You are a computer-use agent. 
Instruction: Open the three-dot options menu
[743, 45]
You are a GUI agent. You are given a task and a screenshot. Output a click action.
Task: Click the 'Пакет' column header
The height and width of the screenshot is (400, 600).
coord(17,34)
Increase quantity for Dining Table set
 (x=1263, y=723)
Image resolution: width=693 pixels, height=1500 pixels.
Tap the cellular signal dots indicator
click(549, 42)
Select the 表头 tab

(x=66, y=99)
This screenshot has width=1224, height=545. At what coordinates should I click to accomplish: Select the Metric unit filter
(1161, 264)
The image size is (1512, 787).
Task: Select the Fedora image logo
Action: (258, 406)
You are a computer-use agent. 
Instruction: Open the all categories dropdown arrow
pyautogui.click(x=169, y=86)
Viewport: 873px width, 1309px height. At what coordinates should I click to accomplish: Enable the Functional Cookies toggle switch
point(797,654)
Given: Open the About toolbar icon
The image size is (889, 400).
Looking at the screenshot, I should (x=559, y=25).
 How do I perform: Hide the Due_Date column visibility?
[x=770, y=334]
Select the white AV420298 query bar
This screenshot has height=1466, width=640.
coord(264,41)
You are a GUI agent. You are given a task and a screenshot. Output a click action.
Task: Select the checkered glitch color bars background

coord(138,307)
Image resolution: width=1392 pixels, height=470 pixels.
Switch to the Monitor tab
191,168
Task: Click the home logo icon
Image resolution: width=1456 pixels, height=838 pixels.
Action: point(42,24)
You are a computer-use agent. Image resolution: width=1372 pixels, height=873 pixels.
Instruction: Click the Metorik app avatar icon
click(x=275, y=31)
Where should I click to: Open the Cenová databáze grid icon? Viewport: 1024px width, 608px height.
———
** DIRECTIVE **
Copy the entire listing above line for line, changing nothing.

** EXERCISE SOLUTION **
You are a computer-use agent. 
Instruction: Open the three-dot options menu
[743, 45]
You are a GUI agent. You are given a task and a screenshot. Output a click action.
Task: Click the 'Пакет' column header
The height and width of the screenshot is (400, 600).
coord(17,34)
Increase quantity for Dining Table set
 (x=1263, y=723)
Image resolution: width=693 pixels, height=1500 pixels.
Tap the cellular signal dots indicator
click(549, 42)
Select the 表头 tab

(x=66, y=99)
This screenshot has width=1224, height=545. At what coordinates should I click to accomplish: Select the Metric unit filter
(1161, 264)
The image size is (1512, 787).
Task: Select the Fedora image logo
Action: (258, 406)
You are a computer-use agent. 
Instruction: Open the all categories dropdown arrow
pyautogui.click(x=169, y=86)
Viewport: 873px width, 1309px height. At what coordinates should I click to accomplish: Enable the Functional Cookies toggle switch
point(797,654)
Given: Open the About toolbar icon
The image size is (889, 400).
Looking at the screenshot, I should (x=559, y=25).
 How do I perform: Hide the Due_Date column visibility?
[x=770, y=334]
Select the white AV420298 query bar
This screenshot has height=1466, width=640.
coord(264,41)
You are a GUI agent. You are given a task and a screenshot. Output a click action.
Task: Select the checkered glitch color bars background

coord(138,307)
Image resolution: width=1392 pixels, height=470 pixels.
Switch to the Monitor tab
191,168
Task: Click the home logo icon
Image resolution: width=1456 pixels, height=838 pixels.
Action: point(42,24)
You are a computer-use agent. Image resolution: width=1372 pixels, height=873 pixels.
Instruction: Click the Metorik app avatar icon
click(x=275, y=31)
Where should I click to: Open the Cenová databáze grid icon? Viewport: 1024px width, 608px height.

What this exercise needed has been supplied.